Había una vez un reino en el que había una fuente encantada. Habladora como pocas, dejaba a los visitantes con la boca abierta porque era capaz de contar las historias más bellas, todas distintas y sin repetir ninguna: eso sí, siempre y cuando le arrojaran una moneda de oro.

Tal era su fama que príncipes y reyes de Occidente, marajás, emires y emperadores de Oriente iban a visitarla.
Un día, maravillado, se asomó a la fuente un niño que no tenía ni un cobre. Miró sus peces esculpidos en piedra, las rosetas, los pájaros que bajaban en vuelo rasante para beber el agua más pura de la región y sintió un deseo profundo de escuchar la Voz de la fuente. Como no tenía nada que arrojar, se le ocurrió cantar.
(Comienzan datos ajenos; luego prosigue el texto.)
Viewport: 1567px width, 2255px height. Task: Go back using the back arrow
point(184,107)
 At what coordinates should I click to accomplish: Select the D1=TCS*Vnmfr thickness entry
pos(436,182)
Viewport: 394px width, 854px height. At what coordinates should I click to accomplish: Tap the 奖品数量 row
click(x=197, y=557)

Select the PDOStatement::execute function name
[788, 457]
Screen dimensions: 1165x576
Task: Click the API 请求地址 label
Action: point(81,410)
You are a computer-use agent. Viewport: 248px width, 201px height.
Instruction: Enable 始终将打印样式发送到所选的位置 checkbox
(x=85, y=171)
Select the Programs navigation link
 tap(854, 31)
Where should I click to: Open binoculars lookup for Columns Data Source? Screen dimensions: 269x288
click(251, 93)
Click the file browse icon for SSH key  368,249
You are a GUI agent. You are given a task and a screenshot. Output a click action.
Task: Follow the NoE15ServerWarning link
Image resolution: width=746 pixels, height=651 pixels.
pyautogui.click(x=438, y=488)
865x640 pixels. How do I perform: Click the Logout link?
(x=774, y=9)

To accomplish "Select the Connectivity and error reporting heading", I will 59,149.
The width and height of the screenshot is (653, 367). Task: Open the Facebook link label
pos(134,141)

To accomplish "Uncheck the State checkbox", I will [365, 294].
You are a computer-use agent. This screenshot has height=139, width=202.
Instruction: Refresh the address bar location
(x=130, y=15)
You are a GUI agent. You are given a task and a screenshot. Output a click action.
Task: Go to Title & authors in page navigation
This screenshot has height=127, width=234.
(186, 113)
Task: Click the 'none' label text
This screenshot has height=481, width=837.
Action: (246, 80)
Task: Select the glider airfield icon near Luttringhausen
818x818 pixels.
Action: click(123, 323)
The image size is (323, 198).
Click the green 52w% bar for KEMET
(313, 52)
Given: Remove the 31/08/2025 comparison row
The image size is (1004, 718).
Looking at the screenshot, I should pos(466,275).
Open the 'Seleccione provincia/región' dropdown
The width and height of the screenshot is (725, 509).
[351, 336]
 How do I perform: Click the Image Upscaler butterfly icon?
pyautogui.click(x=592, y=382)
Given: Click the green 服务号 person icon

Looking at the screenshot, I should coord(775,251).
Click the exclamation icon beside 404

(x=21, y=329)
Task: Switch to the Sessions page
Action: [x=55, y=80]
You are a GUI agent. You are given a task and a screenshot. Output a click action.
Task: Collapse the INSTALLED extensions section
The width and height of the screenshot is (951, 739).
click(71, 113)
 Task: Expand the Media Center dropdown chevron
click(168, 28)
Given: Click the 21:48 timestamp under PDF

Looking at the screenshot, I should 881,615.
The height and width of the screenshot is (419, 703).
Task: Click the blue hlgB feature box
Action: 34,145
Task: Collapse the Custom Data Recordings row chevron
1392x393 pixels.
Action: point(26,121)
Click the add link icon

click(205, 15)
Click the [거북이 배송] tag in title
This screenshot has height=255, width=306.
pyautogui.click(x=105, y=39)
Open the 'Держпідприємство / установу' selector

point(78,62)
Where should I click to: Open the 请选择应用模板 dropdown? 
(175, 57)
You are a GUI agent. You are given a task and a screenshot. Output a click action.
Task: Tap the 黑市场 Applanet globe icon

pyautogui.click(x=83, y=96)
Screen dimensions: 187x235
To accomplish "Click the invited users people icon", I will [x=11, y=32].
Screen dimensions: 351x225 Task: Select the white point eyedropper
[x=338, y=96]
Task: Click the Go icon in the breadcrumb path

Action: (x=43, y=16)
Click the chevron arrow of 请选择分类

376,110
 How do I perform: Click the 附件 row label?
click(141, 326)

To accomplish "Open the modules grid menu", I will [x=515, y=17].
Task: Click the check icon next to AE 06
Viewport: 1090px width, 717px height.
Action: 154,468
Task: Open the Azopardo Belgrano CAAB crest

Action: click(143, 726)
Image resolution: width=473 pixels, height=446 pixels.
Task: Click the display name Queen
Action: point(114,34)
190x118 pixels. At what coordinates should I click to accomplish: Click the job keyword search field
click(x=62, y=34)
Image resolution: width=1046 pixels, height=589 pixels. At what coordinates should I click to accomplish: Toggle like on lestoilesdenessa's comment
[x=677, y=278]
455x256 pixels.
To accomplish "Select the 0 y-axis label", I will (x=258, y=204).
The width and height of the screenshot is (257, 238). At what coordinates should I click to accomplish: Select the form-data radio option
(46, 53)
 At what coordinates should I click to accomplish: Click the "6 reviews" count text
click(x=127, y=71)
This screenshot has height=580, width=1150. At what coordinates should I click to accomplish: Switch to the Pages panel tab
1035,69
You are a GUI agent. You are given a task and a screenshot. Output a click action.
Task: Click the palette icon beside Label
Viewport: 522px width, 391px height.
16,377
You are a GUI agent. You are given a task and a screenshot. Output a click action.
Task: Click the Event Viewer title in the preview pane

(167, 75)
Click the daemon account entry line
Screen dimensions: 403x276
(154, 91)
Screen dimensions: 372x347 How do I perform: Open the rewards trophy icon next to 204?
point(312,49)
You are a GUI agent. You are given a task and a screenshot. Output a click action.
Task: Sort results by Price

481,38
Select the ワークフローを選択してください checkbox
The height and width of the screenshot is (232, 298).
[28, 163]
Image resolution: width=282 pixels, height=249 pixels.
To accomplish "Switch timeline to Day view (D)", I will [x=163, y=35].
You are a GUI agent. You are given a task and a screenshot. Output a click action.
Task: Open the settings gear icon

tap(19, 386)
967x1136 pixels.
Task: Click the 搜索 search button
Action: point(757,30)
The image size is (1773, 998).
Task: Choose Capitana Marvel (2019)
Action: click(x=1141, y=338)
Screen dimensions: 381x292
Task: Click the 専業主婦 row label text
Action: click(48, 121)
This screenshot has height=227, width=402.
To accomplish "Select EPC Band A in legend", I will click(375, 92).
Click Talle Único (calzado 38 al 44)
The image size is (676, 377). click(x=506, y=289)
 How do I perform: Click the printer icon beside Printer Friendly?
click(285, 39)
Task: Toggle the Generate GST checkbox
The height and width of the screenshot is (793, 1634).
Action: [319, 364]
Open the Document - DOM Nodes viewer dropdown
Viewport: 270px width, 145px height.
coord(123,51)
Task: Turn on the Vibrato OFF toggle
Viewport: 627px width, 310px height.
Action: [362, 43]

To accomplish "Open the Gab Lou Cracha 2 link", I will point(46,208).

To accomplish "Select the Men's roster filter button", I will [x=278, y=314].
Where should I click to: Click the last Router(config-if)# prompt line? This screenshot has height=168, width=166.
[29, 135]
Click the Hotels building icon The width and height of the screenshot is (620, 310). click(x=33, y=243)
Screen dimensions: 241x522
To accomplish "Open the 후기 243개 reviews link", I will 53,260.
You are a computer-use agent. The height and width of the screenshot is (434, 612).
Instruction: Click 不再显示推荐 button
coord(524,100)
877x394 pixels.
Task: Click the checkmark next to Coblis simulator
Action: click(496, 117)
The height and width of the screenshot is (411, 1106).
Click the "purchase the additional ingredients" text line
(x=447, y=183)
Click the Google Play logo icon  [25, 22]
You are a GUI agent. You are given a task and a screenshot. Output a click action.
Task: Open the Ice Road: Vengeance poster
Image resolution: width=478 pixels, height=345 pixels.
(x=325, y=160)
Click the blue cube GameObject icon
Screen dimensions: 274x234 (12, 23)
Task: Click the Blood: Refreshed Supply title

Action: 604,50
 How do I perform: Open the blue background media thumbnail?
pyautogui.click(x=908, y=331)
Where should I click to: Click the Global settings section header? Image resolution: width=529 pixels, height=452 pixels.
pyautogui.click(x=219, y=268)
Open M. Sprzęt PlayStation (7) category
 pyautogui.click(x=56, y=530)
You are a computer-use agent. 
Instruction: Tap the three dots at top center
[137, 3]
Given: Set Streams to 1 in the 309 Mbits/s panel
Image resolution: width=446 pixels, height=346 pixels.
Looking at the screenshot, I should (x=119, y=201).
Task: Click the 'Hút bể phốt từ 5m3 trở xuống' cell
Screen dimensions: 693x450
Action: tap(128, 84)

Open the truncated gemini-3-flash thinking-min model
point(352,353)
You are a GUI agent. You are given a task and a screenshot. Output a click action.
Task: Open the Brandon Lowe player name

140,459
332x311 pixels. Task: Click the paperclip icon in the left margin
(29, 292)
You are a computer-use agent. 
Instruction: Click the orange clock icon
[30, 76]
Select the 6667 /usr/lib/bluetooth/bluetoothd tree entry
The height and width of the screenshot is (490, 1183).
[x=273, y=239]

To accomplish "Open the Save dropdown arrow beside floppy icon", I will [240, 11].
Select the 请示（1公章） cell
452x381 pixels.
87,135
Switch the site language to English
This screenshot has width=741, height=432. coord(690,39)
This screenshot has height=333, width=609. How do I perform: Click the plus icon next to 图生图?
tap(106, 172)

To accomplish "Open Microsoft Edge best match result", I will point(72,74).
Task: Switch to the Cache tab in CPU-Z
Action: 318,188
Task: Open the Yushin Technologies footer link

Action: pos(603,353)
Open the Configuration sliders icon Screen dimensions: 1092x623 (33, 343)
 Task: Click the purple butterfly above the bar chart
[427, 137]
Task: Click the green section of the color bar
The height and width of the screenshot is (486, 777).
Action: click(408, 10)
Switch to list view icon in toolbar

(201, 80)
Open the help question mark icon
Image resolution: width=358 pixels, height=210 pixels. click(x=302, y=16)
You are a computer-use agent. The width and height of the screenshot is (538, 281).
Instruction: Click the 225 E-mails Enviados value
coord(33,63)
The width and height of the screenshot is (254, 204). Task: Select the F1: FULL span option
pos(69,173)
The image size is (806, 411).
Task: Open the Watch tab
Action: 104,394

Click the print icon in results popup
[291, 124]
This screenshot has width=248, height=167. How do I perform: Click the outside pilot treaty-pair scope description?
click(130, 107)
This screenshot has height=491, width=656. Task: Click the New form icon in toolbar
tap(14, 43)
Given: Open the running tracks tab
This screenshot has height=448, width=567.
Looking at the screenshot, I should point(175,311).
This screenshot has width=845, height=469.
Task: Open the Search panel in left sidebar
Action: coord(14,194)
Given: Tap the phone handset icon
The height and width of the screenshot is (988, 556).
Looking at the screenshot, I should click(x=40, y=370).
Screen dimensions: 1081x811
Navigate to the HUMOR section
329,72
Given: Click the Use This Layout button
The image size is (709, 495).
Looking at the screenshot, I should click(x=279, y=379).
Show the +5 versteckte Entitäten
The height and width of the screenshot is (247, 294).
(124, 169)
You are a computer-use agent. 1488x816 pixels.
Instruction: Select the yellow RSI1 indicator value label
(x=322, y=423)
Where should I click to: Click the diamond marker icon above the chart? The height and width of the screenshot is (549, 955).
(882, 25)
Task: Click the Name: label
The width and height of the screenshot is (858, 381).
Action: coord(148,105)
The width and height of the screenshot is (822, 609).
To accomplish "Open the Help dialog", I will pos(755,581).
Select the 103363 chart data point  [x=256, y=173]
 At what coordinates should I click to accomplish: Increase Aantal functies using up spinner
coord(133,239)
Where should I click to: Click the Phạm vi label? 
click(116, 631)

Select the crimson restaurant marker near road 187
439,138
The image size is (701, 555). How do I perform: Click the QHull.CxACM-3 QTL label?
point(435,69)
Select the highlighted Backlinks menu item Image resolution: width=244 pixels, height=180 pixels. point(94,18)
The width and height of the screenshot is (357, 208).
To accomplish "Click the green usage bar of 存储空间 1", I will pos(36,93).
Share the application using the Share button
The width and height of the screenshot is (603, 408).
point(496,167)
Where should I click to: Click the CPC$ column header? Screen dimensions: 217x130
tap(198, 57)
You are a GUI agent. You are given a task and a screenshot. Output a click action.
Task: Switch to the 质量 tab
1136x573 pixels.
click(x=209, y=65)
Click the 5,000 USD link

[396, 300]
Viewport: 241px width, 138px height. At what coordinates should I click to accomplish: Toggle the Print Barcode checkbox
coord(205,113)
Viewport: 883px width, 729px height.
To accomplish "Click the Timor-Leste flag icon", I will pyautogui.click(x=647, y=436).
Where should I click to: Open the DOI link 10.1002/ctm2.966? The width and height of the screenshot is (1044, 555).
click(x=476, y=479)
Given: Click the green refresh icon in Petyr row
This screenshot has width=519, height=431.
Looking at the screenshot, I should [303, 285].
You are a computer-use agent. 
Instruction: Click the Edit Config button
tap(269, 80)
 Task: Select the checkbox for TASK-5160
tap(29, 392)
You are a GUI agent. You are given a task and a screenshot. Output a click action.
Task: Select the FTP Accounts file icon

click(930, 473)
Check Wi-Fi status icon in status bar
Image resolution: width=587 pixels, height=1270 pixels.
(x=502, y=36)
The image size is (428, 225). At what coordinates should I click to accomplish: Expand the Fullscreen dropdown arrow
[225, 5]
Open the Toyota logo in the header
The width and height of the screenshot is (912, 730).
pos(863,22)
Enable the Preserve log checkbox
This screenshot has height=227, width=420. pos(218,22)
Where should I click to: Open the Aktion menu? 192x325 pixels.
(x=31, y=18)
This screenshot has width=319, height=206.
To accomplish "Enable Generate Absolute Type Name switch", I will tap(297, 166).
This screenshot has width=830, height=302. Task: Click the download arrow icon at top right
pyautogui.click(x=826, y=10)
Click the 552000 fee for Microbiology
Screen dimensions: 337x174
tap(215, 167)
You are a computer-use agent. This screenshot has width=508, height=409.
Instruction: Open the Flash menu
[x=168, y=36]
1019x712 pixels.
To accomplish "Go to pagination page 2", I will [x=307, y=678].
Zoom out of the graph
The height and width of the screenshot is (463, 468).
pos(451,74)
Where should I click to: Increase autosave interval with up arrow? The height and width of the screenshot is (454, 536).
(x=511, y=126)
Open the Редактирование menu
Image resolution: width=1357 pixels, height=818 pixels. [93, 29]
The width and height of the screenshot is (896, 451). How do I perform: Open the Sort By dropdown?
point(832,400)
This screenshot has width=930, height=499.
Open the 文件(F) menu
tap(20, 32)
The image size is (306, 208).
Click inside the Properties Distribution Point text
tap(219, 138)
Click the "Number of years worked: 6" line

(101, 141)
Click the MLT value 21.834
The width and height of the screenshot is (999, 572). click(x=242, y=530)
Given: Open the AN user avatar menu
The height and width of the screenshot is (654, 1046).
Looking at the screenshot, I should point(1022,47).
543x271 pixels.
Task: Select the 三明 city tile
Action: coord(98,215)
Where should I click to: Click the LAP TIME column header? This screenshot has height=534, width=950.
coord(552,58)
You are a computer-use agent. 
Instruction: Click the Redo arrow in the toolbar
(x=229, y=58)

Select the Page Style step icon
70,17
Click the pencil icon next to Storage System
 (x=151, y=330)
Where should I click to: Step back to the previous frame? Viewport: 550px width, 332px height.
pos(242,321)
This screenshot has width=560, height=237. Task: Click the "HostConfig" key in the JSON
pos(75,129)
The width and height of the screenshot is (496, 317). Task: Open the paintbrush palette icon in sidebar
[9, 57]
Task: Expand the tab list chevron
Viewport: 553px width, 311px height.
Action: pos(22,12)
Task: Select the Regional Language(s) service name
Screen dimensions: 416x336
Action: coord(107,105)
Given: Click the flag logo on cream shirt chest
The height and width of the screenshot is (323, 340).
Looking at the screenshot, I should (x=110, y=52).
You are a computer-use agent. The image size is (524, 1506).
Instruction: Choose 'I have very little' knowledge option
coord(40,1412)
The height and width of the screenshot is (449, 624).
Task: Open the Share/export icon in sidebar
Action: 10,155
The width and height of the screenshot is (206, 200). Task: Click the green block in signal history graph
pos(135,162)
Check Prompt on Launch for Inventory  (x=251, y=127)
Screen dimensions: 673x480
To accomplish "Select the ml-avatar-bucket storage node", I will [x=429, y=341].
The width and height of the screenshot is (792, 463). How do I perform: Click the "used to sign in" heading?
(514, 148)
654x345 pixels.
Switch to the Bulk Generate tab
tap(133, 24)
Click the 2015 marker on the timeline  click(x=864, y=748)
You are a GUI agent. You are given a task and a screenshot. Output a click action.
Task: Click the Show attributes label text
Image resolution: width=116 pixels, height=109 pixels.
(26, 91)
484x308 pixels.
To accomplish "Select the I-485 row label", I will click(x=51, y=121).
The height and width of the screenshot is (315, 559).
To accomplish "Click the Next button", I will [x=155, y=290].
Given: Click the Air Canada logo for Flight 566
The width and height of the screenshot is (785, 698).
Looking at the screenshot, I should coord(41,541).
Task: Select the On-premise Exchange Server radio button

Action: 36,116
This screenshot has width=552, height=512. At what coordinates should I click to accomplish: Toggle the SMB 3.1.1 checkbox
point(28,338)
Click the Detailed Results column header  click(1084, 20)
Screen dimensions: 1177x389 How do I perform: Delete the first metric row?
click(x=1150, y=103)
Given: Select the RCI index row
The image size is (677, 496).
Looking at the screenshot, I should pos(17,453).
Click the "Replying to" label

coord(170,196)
Cantó tan dulce y hondamente que desde las profundidades comenzaron a brotar a la superficie monedas de oro, anillos, gemas preciosas y, de pronto,  escuchó  una voz  que le dijo:
_ Pídeme lo que quieras niño, porque tu corazón es un templo de riquezas y tu voz la llave para que este viejo espíritu pueda descansar.
Cuentan que a partir de ese día la fuente no habló más . También se supo que un niño sabio llegó al pueblo, que vivió más de mil años allí escribiendo cuentos y canciones para que no se las llevara el viento.